Position papers on any topic related to the workshop goals are welcome.
The following issues are simply illustrative.

Issues

  • What is the relationship between creative practice and Music Interaction design, and how does this differ from other open-ended creative domains?
  • How does the relationship between a performer and a digital musical instrument differ from more familiar human-computer relationships
  • What are the roles of surprise, playfulness, complexity and difficulty in designing for creative interactions in music, and in the broader domain of interaction design?
  • What can Music Interaction teach HCI about physicality and embodiment?
  • What lessons can be learned for HCI from musical performativity and spectatorship?
  • How can Music Interaction be usefully evaluated, and are there lessons from evaluation in Music Interaction for HCI more generally?
  • What lessons can be learned in interaction generally from interfaces for musical rhythm?
  • What is the role of parameter mapping in the effectiveness of expressive musical interfaces
  • What challenges do hacking, appropriation and maker-culture raise for Music Interaction?
  • What can collaborative music making teach us about interaction in collaborative settings?
  • What role does spatial cognition play in Music Interaction?
  • What lessons can be learned about interaction design from the evolution of musical instruments?
  • How can the complementary concerns of performativity and spectatorship in musical settings inform our understanding of interaction design in public settings?
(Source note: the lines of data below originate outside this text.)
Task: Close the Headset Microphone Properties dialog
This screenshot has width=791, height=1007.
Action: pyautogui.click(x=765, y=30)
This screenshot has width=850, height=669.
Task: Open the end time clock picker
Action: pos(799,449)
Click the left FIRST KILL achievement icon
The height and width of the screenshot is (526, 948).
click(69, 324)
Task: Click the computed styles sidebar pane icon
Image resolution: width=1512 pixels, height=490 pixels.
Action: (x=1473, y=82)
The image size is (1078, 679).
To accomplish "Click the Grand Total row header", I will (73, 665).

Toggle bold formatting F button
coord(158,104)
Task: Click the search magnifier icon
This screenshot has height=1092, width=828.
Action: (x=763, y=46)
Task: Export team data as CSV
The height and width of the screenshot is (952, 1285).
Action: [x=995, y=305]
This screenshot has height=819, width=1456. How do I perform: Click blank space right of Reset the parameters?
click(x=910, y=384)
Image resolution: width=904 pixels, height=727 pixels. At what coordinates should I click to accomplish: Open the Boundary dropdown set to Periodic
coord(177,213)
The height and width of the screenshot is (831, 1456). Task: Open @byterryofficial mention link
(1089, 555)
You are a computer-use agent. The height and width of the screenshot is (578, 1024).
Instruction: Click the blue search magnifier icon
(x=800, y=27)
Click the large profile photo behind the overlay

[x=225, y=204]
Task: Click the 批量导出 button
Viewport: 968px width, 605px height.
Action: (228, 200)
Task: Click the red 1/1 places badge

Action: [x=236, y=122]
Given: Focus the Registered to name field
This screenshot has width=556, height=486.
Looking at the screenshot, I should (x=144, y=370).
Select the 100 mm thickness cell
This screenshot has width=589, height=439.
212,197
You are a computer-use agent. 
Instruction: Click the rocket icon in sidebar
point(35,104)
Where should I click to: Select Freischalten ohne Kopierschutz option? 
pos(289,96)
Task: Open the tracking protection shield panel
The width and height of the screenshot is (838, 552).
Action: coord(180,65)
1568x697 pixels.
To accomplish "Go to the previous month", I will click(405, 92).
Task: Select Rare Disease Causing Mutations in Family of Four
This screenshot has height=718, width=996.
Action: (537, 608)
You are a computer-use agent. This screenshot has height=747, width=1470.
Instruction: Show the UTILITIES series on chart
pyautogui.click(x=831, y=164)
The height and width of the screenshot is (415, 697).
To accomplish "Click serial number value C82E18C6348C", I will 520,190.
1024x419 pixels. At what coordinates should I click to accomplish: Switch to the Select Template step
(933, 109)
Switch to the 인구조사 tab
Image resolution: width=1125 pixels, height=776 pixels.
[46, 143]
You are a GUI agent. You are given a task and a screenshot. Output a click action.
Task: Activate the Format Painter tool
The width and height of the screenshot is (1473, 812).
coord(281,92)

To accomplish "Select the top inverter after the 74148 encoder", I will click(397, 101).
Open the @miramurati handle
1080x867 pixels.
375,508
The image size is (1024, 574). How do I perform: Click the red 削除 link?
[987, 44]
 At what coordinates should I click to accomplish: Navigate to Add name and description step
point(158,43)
Background to the workshop

Because of the demanding, abstract, social, non-verbal nature of music, interaction design in music can be a valuable source of challenges and new ideas for HCI. Reflecting music’s role as an evolutionarily deep-rooted, real-time, complex social activity, interaction design in music can make unusual demands, which can lead to inspirational or novel solutions of wider relevance to mainstream HCI.

Musical disciplines have their own longstanding traditions in the design of interactive systems - consequently, while Music Interaction has great commonality with HCI, there are valuable differences in perspective to be explored to the benefit of both communities.

There is an active research community in Music and HCI, as evidenced by a CHI Panel in 2012 with an emphasis on design for music consumption, a CHI SIG in 2013, and a CHI course on Creating Musical Interfaces in 2015. A particular focus for such research can be found in the New Interfaces For Musical Expression Conference that developed out of a 2001 CHI workshop of the same name. However, the focus of this community is generally and justifiably on specifically musical ends, rather than encouraging reflection on implications for the wider field of HCI. This gap creates a significant opportunity for a CHI workshop to make distinctive contributions both to the HCI and to the Music Interaction research communities.